▸ EXCERPTED PASSAGE:

=-=-=

In view of this legislation, Breitsamer and Ulrich submit that their individual portions of honey are not subject to the labelling requirements. The reason is simply that the portions are not being offered for sale as a single item. In that context, they also note that a working group, comprising of representative experts from the Member States, had also stated that individual portions of foodstuffs (such as marmalade, honey, or mustard) were not to be treated as if they were ‘a single item’. Those experts had concluded that the labelling requirement applies to the packaging that surrounds the individual items.

Furthermore, the company also felt that it was being made an example of. There were smaller companies, and companies based in other Member States, who were also producing individual portions of honey that did not indicate country of origin but they had not come in for criticism from the inspectorate.

That view was not shared by the Bavarian inspectorate, which observed that it was a principle of food labelling that consumers should be provided with complete and detailed information about the food being offered to them. Furthermore, that principle would be successively drained of legal effect in circumstances where the individual portions would remain ‘pre-packaged food’ but could be repeatedly repackaged in bulks of ever-greater size. If Breitsamer and Ulrich were right, then it would suffice for the country of origin only to be indicated on the outermost layer of the packaging.

=-=-=

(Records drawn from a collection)
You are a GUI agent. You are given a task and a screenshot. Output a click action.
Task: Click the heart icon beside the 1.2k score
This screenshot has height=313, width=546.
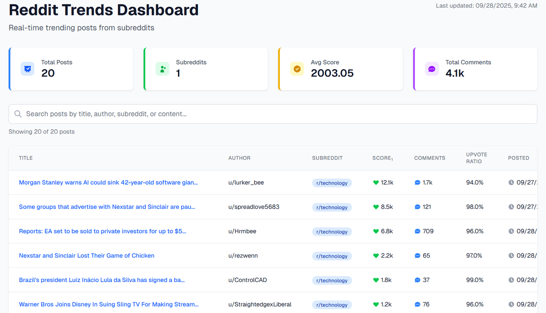click(x=376, y=304)
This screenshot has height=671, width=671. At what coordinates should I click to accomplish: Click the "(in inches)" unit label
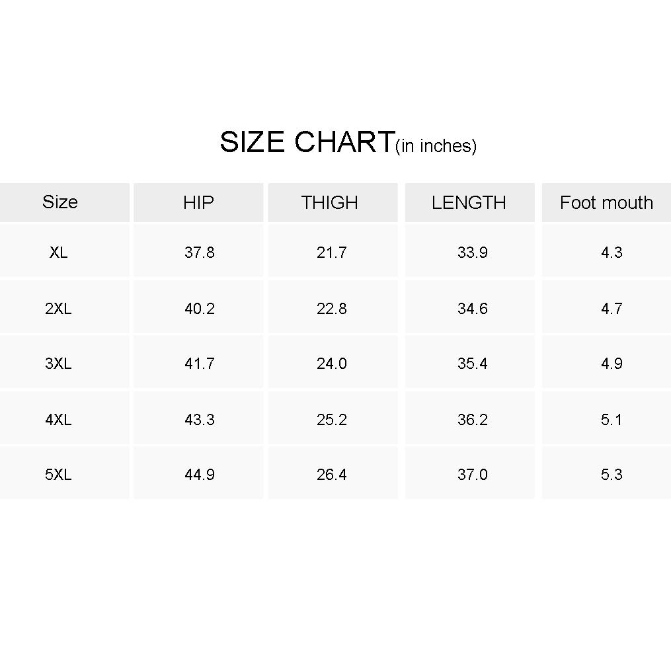pyautogui.click(x=436, y=146)
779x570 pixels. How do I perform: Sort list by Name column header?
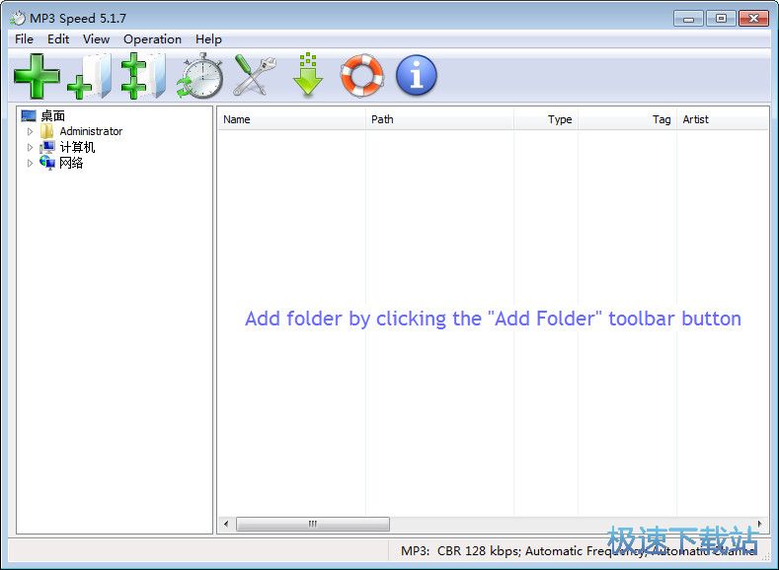[290, 119]
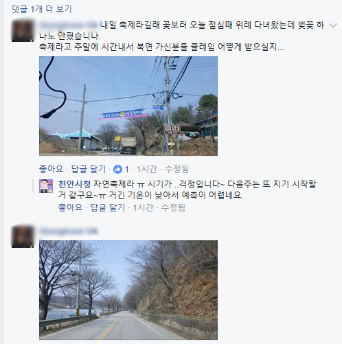View edit history via '수정됨' on first comment
This screenshot has width=342, height=344.
click(x=176, y=169)
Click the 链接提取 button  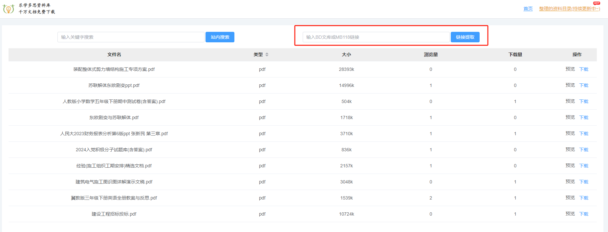[x=465, y=37]
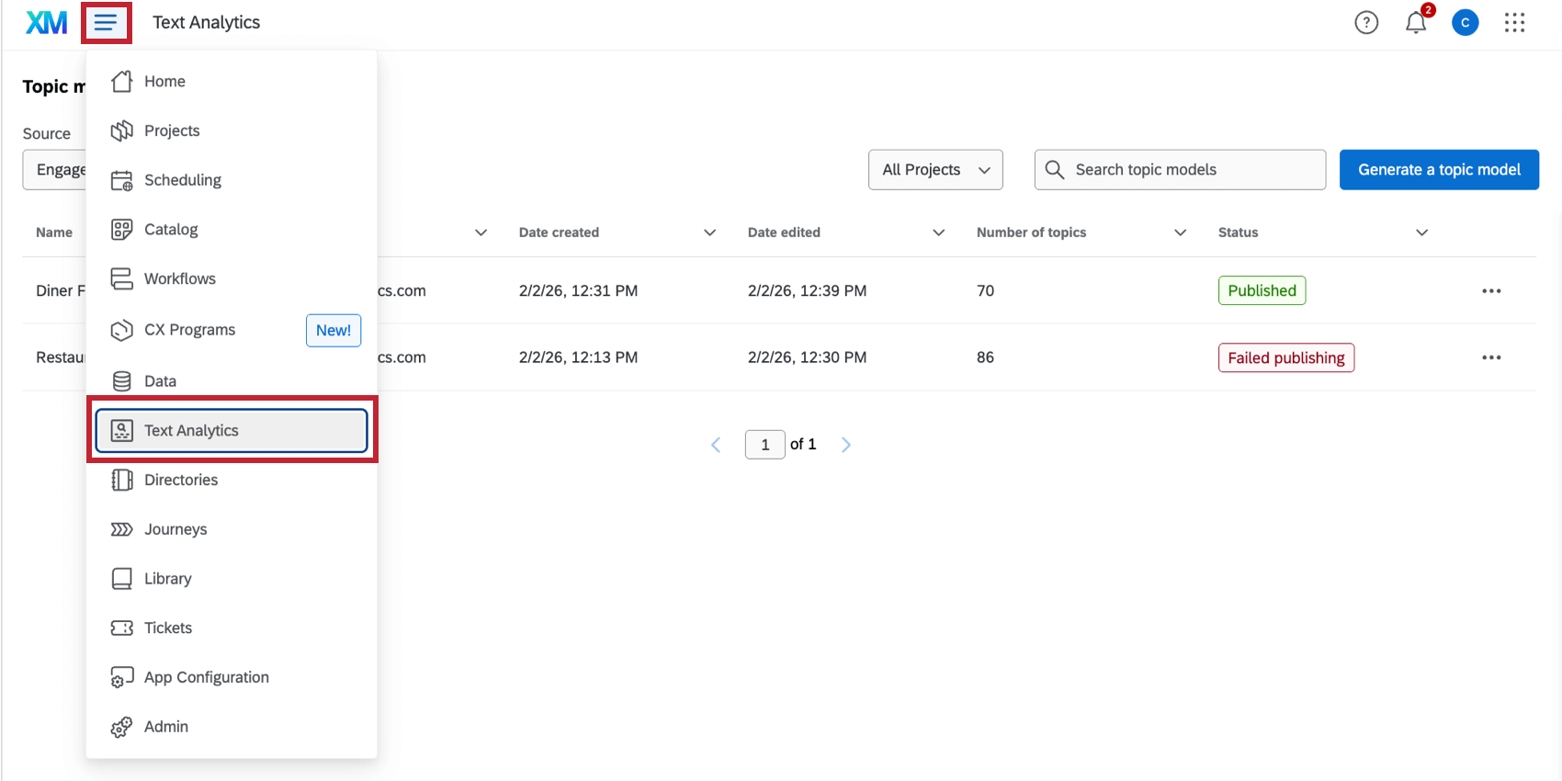The width and height of the screenshot is (1562, 781).
Task: Click the hamburger navigation menu icon
Action: [x=106, y=23]
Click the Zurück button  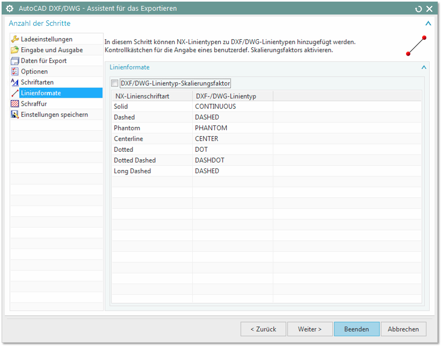coord(263,329)
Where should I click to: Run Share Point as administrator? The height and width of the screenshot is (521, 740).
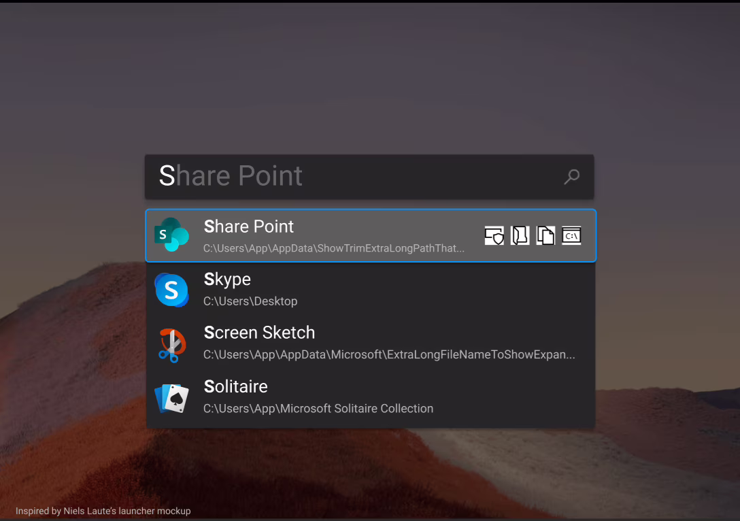pyautogui.click(x=494, y=235)
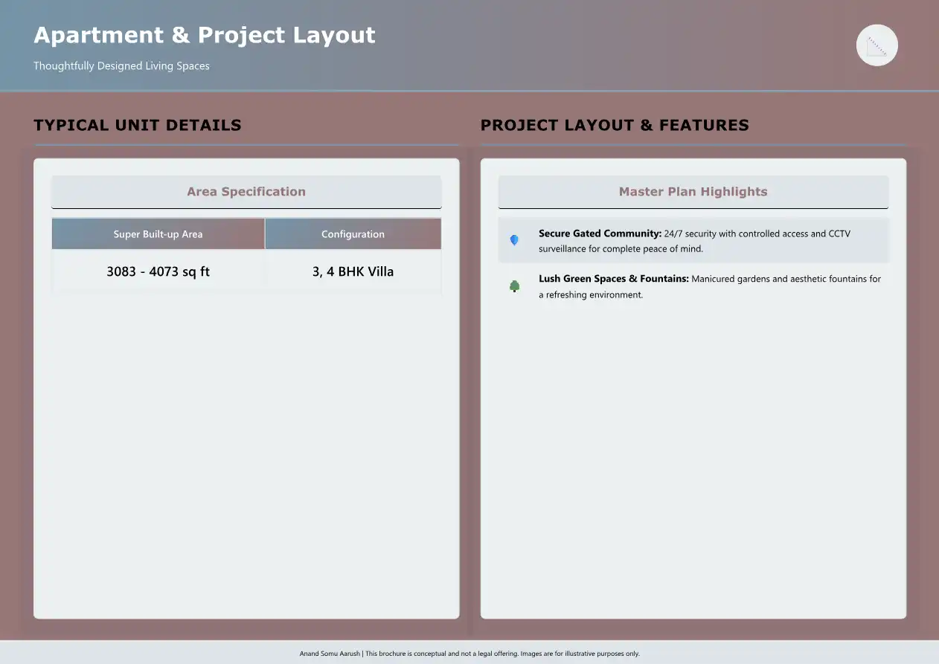Click the Apartment & Project Layout title

pyautogui.click(x=205, y=35)
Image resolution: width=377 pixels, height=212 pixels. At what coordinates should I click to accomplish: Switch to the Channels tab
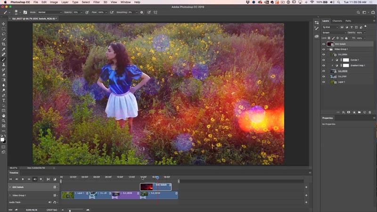click(x=337, y=21)
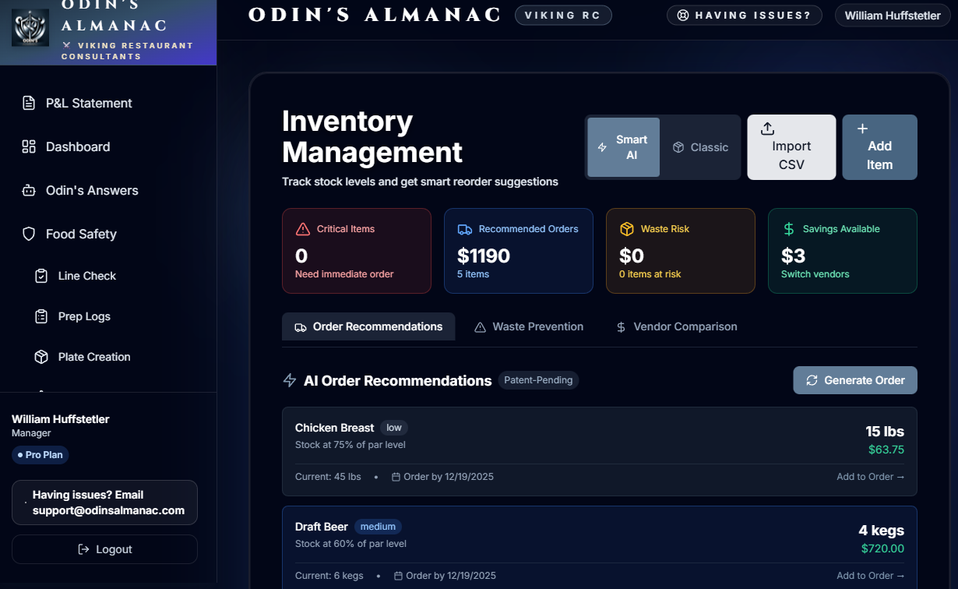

=-=-=

▸ WORK ITEM:
Please write what comes next in the passage on labelling individual honey portions, starting after its last sentence. These data have no connection to the passage on labelling individual honey portions.

▸ YOUR RESPONSE:
Questions Referred
According to the Curia website, the Bayerischer Verwaltungsgerichtshof has asked:

1. Are individual portions of honey which are packaged in bulk in a carton containing all the labelling elements, including the indication of the country of origin, and which are not sold as individual portions to final consumers nor supplied individually to mass caterers, ‘prepackaged foodstuff’ or ‘prepacked food’ within the meaning of Article 1(3)(b) of Directive 2000/13/EC […] and Article 2(2)(e) of Regulation (EU) No 1169/2011 […] respectively, for which there is a corresponding labelling requirement, or are such portions of honey not subject to the labelling requirements for prepackaged foodstuff/prepacked foods due to their not being offered for sale as a single item?

2. Is the answer different if those individual portions are supplied in mass catering establishments not only in meals that are paid for as a whole but are also sold individually?

Comment
Under the Chapter heading of food labelling principles, Article 3(1) of the Regulation states:

The provision of food information shall pursue a high level of protection of consumers’ health and interests by providing a basis for final consumers to make informed choices and to make safe use of food, with particular regard to health, economic, environmental, social and ethical considerations.

Update – 27 December 2015
The Third Chamber is due to hear this case on 28 January 2016.

Update – 6 March 2016
Advocate General Sharpston is due give her Opinion to the Third Chamber on 5 April 2016.

Update – 19 August 2016
The Third Chamber is due to hand down its judgment on 22 September.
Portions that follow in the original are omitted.